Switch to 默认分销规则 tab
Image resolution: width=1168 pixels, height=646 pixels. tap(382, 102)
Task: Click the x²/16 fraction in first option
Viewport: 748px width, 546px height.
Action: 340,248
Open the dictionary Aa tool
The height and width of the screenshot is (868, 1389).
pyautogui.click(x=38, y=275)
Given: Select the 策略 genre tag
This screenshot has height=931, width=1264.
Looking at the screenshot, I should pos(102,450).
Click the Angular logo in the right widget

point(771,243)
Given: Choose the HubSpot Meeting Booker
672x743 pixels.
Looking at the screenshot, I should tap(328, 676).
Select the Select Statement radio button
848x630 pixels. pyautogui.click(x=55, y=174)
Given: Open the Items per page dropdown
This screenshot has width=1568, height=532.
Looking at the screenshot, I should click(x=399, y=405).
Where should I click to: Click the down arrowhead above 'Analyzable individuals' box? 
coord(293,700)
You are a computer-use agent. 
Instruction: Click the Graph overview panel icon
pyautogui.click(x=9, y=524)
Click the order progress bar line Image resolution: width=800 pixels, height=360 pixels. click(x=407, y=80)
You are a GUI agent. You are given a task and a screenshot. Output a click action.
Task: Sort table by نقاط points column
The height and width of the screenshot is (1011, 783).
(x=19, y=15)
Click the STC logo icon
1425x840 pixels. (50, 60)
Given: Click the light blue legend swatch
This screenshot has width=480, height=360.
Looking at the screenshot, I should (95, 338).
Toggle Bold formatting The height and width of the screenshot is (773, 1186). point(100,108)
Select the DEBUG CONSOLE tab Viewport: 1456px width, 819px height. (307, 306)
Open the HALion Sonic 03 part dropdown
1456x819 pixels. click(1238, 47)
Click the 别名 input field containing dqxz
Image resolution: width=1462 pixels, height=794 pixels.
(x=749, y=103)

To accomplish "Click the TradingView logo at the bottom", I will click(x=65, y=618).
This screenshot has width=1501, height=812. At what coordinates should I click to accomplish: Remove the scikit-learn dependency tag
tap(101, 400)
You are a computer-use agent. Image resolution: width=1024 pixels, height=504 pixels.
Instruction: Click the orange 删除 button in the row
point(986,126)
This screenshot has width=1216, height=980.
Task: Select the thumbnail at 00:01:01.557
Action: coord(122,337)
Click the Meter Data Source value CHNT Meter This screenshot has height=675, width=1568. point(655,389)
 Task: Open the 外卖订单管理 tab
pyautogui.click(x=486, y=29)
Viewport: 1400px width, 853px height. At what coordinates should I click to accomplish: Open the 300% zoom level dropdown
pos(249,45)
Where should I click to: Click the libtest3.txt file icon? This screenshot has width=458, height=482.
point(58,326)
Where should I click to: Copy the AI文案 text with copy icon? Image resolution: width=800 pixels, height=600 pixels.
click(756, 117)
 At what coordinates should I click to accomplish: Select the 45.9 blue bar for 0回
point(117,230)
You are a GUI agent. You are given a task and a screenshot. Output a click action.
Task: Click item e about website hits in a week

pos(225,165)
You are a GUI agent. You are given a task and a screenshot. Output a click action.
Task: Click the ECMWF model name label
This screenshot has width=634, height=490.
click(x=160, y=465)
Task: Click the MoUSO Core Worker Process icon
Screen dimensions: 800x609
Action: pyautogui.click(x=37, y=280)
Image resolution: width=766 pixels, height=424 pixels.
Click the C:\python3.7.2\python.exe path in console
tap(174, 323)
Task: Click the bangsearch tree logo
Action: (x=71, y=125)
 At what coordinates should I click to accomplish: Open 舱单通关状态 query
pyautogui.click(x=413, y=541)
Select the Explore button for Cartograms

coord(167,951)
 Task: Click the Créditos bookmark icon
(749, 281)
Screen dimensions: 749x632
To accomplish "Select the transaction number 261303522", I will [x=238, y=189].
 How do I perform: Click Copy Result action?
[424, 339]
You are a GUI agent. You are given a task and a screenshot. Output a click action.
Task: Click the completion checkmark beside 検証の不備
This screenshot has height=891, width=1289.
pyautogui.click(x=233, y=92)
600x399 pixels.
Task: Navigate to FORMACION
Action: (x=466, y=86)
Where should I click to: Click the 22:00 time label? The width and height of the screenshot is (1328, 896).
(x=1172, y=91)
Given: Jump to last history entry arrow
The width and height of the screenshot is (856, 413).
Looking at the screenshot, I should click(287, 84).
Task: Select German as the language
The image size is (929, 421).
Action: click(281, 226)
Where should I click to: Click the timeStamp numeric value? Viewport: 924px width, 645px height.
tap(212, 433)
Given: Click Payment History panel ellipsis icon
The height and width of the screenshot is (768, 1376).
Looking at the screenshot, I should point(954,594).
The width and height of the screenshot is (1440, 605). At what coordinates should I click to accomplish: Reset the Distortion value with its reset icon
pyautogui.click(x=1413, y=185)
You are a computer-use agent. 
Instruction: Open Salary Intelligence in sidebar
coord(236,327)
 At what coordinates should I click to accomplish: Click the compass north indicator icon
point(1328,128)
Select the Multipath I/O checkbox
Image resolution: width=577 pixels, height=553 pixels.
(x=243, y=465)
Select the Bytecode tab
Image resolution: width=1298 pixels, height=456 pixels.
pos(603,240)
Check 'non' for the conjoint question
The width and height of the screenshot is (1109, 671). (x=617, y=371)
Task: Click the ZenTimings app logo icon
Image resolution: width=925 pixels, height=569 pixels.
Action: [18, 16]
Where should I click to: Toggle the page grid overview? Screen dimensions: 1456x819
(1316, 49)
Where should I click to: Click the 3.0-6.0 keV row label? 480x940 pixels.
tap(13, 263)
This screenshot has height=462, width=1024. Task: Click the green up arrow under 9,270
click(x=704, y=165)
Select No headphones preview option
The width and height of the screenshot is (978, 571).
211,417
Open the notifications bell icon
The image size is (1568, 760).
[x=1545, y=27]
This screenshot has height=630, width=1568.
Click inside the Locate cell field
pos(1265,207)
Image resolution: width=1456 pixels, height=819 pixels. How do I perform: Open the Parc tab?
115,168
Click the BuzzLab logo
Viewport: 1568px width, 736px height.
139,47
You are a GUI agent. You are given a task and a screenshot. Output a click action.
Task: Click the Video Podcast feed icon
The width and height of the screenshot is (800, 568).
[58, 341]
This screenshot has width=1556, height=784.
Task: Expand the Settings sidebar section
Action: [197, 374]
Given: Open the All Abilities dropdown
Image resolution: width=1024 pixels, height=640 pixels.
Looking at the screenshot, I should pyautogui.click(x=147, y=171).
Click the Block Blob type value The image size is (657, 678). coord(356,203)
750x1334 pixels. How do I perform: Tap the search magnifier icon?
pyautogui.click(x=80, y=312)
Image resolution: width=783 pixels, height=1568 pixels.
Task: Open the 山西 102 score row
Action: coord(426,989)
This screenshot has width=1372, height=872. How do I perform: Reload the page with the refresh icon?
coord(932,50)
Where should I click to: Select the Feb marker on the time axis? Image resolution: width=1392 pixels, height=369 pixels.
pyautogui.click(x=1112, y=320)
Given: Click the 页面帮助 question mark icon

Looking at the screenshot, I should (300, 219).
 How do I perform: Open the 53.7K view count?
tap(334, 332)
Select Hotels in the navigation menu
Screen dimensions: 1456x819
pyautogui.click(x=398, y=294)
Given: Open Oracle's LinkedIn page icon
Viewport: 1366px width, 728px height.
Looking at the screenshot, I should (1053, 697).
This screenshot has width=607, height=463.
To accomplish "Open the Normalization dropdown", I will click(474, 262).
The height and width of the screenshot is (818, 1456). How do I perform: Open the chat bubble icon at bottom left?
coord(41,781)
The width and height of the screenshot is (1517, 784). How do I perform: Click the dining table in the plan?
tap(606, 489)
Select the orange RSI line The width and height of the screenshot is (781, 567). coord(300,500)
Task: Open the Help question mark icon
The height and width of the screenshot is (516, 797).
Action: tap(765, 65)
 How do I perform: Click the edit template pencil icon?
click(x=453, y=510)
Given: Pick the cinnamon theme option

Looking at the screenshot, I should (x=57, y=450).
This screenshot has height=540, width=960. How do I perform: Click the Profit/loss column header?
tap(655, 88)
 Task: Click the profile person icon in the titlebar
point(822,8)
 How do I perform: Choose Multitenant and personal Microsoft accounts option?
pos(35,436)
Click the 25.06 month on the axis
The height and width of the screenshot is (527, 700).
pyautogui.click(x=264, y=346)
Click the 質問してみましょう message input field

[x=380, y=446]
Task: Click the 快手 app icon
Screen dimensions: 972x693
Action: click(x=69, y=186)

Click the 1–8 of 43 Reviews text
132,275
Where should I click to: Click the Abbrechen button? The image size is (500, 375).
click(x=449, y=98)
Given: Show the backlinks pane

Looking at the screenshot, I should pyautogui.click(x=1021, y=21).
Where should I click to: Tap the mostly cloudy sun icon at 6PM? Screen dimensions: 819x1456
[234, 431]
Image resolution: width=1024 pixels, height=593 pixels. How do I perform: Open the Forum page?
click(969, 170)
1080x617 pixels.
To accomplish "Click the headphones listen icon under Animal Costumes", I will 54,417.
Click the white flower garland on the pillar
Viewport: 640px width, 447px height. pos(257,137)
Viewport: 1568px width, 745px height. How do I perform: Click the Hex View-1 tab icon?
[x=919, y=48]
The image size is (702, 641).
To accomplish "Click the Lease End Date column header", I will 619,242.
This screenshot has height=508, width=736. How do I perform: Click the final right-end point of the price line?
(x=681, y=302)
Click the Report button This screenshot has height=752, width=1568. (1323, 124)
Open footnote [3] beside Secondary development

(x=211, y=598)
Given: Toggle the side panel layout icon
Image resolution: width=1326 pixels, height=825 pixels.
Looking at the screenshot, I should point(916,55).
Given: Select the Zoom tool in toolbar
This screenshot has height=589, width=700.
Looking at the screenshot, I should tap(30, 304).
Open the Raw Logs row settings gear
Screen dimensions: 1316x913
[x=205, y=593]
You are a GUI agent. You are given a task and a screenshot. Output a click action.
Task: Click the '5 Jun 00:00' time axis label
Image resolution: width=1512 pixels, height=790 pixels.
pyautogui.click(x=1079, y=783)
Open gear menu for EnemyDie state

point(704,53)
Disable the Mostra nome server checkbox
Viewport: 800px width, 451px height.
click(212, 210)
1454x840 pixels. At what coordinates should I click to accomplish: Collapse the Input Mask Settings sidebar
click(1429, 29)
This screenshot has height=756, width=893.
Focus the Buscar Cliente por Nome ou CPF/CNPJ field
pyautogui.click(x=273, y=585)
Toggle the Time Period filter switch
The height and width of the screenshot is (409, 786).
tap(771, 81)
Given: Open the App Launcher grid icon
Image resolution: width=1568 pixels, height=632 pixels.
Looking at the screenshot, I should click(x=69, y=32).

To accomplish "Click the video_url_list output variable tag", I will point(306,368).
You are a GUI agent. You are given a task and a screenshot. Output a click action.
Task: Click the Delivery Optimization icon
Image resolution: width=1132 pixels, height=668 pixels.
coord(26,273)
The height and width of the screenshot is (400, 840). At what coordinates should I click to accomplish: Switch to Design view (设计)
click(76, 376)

■ Problem statement: Collect every line of the material above that contains the string "blue".

■ Output:
Given: Click the light blue legend swatch
 At what coordinates should I click to accomplish: Select the 45.9 blue bar for 0回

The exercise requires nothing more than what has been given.